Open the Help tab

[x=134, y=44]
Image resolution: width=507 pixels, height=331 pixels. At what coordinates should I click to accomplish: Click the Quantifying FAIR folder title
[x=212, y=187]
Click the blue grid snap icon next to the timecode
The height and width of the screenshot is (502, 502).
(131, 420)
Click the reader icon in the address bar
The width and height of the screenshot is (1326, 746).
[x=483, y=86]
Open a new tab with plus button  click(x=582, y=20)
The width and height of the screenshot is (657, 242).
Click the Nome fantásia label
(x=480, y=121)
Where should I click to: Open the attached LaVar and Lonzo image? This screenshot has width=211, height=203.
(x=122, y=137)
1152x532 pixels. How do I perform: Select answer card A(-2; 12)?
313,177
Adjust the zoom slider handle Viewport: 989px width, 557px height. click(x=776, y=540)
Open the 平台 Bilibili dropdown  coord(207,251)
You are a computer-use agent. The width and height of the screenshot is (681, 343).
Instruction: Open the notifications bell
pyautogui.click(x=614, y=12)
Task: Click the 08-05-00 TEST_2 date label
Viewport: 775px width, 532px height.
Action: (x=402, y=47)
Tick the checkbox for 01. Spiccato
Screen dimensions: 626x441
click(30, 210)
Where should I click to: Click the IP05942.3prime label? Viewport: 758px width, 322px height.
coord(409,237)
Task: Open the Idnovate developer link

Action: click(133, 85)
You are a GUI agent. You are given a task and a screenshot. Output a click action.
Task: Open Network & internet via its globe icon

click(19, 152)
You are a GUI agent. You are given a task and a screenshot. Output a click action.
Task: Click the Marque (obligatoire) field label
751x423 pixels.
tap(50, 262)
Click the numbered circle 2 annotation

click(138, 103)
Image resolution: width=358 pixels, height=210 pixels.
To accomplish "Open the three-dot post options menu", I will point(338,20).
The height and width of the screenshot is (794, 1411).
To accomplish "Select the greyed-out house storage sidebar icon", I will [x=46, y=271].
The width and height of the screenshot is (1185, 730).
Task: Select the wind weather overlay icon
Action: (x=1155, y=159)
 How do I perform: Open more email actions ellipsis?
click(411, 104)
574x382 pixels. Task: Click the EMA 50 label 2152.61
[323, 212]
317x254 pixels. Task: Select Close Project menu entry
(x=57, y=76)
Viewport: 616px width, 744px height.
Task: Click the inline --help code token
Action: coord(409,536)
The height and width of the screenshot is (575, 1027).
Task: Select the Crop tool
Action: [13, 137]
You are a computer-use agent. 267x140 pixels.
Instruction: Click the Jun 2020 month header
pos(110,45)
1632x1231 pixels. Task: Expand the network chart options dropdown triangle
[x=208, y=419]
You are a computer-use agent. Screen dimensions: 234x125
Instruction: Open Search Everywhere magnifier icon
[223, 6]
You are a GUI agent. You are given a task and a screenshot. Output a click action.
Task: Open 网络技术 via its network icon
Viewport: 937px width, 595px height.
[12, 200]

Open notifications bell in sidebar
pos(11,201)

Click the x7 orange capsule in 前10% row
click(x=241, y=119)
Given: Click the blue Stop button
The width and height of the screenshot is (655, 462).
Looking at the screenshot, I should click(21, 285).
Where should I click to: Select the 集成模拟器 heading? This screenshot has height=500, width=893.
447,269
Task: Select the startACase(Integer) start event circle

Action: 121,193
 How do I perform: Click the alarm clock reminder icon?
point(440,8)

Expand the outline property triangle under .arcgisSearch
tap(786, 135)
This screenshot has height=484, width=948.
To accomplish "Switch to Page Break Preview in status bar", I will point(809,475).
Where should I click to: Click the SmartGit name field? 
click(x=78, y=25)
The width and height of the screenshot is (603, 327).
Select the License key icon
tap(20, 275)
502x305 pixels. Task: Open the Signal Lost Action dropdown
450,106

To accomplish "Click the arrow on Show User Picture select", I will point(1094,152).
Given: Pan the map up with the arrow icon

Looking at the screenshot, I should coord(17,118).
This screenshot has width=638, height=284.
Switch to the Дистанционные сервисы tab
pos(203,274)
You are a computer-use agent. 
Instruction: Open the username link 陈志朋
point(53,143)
○ ○ ○
**REQUEST:** Reproduce the stretch of the listing from the line containing "This screenshot has width=638, height=284." through the end of the listing, requests included. Shift every coordinate in the answers by -33.

**RESPONSE TO THE TASK:**
This screenshot has width=638, height=284.
Switch to the Дистанционные сервисы tab
pos(170,241)
You are a computer-use agent. 
Instruction: Open the username link 陈志朋
point(20,110)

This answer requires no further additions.